Page excerpt:
*** Block opens ***

- Born: August 17, 1932 Brooklyn, New York
- Died: August 8, 2004 (aged 71) Rockport, Massachusetts
- Occupation: Attorney at law
- Spouse: Martha

= Julian Soshnick =

American lawyer

Julian Soshnick (August 17, 1932 August 8, 2004) was assistant attorney general of Massachusetts, a trial lawyer and businessman. Born in Brooklyn, Soshnick graduated from high school in Manhattan at age 16. He then attended and graduated from Brandeis University and the Boston University School of Law. Drafted in 1957 and shipped to Germany, he served four years as an officer in the U.S. Army's Judge Advocate General's Corps.

Married to Martha in 1957, Soshnick has two children, Jo Anne and Jeffrey Adam, and one granddaughter Ella.

*** Block closes ***

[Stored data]
*** Block opens ***

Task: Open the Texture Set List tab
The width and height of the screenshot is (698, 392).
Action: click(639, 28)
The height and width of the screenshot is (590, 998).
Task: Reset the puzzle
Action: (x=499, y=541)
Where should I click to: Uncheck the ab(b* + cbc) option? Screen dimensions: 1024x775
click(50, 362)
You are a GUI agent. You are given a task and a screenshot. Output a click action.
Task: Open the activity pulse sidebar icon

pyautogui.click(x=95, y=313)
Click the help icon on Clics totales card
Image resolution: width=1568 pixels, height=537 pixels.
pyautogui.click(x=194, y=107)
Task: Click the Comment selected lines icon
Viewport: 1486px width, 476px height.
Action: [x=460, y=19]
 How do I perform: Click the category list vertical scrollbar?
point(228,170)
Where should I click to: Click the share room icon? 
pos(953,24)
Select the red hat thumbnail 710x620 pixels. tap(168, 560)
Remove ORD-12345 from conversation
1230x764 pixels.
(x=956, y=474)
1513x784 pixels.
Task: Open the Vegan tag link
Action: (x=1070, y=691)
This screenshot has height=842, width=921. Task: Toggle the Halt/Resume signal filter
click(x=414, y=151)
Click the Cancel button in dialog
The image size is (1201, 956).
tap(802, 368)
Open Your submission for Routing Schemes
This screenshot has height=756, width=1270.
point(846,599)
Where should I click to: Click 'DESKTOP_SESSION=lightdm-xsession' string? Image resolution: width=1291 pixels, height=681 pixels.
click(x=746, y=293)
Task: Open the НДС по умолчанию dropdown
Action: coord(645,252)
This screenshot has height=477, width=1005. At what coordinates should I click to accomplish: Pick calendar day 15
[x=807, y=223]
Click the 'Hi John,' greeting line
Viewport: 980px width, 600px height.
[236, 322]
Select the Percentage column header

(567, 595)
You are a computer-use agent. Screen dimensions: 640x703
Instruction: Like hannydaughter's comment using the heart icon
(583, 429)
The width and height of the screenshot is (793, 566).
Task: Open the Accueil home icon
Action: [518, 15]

*** Block closes ***

Required action: Pick up the Julian Soshnick biography after its final sentence and carry it on.

Output below:
In the early 1960s, he was assistant attorney general of Massachusetts under Edward J. McCormack, and then under Edward Brooke. He was co-prosecuting attorney with John Bottomly during the 1964 Boston Strangler case. Soshnick later appeared in a cameo role in the 1968 movie The Boston Strangler. Subsequently, he continued in private practice as a trial lawyer. In 1971, he defended 400 Vietnam veterans that were arrested for protesting on the Lexington Green in Massachusetts.

He was instrumental in founding Analogic Corporation in 1967, and variously served as its vice president, legal counsel, director and long-term officer.

Julian Soshnick died of lung cancer on August 8, 2004, at the age of 71 at his home in Rockport, Massachusetts.